A grandfather of two children, ages three years and nine months, had to quit his job to care for the children after his daughter became incapable of caring for them. He got a month and a half behind on his rent and had been served with a 3-day notice to pay or quit in the amount of $2,213.50. We confirmed that he had gotten a job with a cell phone company at which he could earn as much as $1,600 a week and his mother would watch the children while he worked. Because it was reasonably certain he would be able to pay the rent in the future, TPHS paid the amount owed.

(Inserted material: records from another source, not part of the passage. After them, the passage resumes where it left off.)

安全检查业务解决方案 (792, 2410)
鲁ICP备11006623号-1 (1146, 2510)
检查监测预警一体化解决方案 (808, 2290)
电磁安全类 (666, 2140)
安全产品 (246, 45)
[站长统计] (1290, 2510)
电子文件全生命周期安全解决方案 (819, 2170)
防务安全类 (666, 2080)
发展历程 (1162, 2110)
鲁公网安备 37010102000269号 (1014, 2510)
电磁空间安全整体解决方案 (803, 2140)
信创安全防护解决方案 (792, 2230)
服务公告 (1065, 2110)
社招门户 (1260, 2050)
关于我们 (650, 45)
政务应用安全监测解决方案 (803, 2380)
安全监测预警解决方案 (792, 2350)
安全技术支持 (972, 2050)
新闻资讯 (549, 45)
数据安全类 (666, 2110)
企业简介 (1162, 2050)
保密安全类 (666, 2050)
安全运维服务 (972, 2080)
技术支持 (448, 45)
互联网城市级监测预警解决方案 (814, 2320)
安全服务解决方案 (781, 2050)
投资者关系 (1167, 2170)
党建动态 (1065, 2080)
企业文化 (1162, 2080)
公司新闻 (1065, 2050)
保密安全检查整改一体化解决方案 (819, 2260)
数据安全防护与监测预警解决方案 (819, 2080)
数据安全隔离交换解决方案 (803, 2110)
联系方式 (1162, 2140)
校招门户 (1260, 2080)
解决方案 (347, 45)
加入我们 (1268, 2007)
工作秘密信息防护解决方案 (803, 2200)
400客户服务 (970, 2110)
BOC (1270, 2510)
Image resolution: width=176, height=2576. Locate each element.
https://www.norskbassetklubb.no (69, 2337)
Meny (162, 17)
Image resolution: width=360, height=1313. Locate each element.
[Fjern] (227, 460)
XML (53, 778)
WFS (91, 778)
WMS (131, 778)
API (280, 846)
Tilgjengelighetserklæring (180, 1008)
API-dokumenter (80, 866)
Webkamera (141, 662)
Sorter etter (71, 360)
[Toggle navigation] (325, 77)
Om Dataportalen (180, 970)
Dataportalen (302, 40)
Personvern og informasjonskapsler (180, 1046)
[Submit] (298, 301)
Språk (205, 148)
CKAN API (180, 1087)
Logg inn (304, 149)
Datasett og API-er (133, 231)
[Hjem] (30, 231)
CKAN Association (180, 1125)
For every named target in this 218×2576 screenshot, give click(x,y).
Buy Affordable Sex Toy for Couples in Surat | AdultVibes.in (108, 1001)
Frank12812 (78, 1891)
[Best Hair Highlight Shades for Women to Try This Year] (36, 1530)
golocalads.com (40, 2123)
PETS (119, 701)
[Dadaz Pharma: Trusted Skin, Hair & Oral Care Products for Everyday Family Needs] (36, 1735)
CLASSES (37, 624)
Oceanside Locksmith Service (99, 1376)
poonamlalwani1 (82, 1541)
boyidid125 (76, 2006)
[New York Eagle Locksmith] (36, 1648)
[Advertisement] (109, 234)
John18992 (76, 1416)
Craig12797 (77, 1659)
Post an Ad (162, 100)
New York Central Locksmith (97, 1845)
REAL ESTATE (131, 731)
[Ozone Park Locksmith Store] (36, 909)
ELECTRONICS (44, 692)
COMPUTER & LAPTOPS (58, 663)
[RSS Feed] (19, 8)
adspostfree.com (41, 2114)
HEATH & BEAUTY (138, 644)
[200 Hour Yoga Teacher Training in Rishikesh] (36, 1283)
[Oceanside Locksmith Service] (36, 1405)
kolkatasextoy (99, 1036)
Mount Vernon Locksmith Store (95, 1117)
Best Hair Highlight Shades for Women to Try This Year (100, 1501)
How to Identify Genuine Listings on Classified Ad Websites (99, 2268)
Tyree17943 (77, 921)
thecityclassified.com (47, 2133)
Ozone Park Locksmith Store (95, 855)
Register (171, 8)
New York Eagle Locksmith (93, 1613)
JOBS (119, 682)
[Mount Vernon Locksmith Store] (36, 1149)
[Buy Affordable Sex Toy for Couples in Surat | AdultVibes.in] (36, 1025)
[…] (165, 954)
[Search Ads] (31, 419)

A single woman who had taken guardianship of a 9-year old boy after his prior guardian, his grandfather, died. The woman had gotten behind on rent in 2022 and signed a stipulation and order by which she was to pay her monthly rent and a percentage of the arrears. If she did not pay, the court would automatically order her to be evicted. Also, she had been laid off from her part-time job in March. She found a full-time job and was waiting for Sacramento County to start paying support for the boy, but she knew her paycheck in July and the support payment would not come soon enough for her to be able to pay the rent and arrears of $2,606. It was reasonably certain that she would be able to pay her rent and the arrears after July so TPHS paid the amount owed for July so that she and the boy would not be evicted.

Without the assistance of TPHS, these people and others we have helped would have become homeless or remained homeless. We thank all foundations, organizations and individual donors for their support and generosity.